10 KiB
JormunDB Architecture
!!THIS IS NO LONGER ENTIRELY ACCURATE IGNORE OR UPDATE WITH ACCURATE INFO!!
This document explains the internal architecture of JormunDB, including design decisions, storage formats, and the arena-per-request memory management pattern.
Table of Contents
Overview
JormunDB is a DynamoDB-compatible database server that speaks the DynamoDB wire protocol. It uses RocksDB for persistent storage and is written in Odin for elegant memory management.
Key Design Goals
- Zero allocation ceremony - No explicit
defer free()or error handling for every allocation - Binary storage - Efficient TLV encoding instead of JSON
- API compatibility - Drop-in replacement for DynamoDB
- Performance - RocksDB-backed with efficient key encoding
Why Odin?
The original implementation in Zig suffered from explicit allocator threading:
// Zig version - explicit allocator everywhere
fn handleRequest(allocator: std.mem.Allocator, request: []const u8) !Response {
const parsed = try parseJson(allocator, request);
defer parsed.deinit(allocator);
const item = try storage.getItem(allocator, parsed.table_name, parsed.key);
defer if (item) |i| freeItem(allocator, i);
const response = try serializeResponse(allocator, item);
defer allocator.free(response);
return response; // Wait, we deferred the free!
}
Odin's context allocator system eliminates this:
// Odin version - implicit context allocator
handle_request :: proc(request: []byte) -> Response {
// All allocations use context.allocator automatically
parsed := parse_json(request)
item := storage_get_item(parsed.table_name, parsed.key)

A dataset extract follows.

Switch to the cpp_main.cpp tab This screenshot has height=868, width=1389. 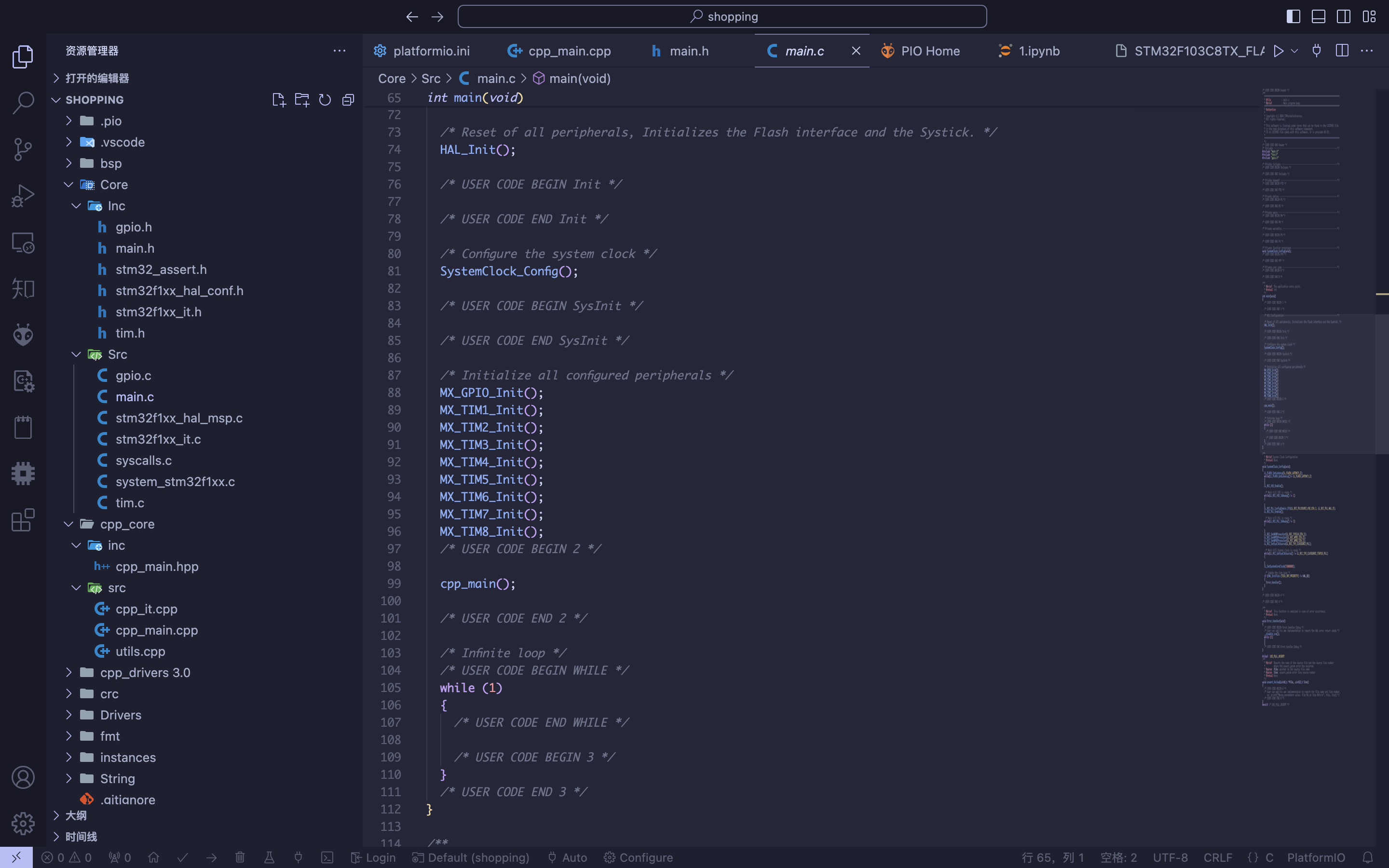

response := serialize_response(item)
return response
// Everything freed when arena is destroyed
}
Memory Management
JormunDB uses a two-allocator strategy:
1. Arena Allocator (Request-Scoped)
Every HTTP request gets its own arena:
handle_connection :: proc(conn: net.TCP_Socket) {
// Create arena for this request (4MB)
arena: mem.Arena
mem.arena_init(&arena, make([]byte, mem.Megabyte * 4))
defer mem.arena_destroy(&arena)
// Set context allocator
context.allocator = mem.arena_allocator(&arena)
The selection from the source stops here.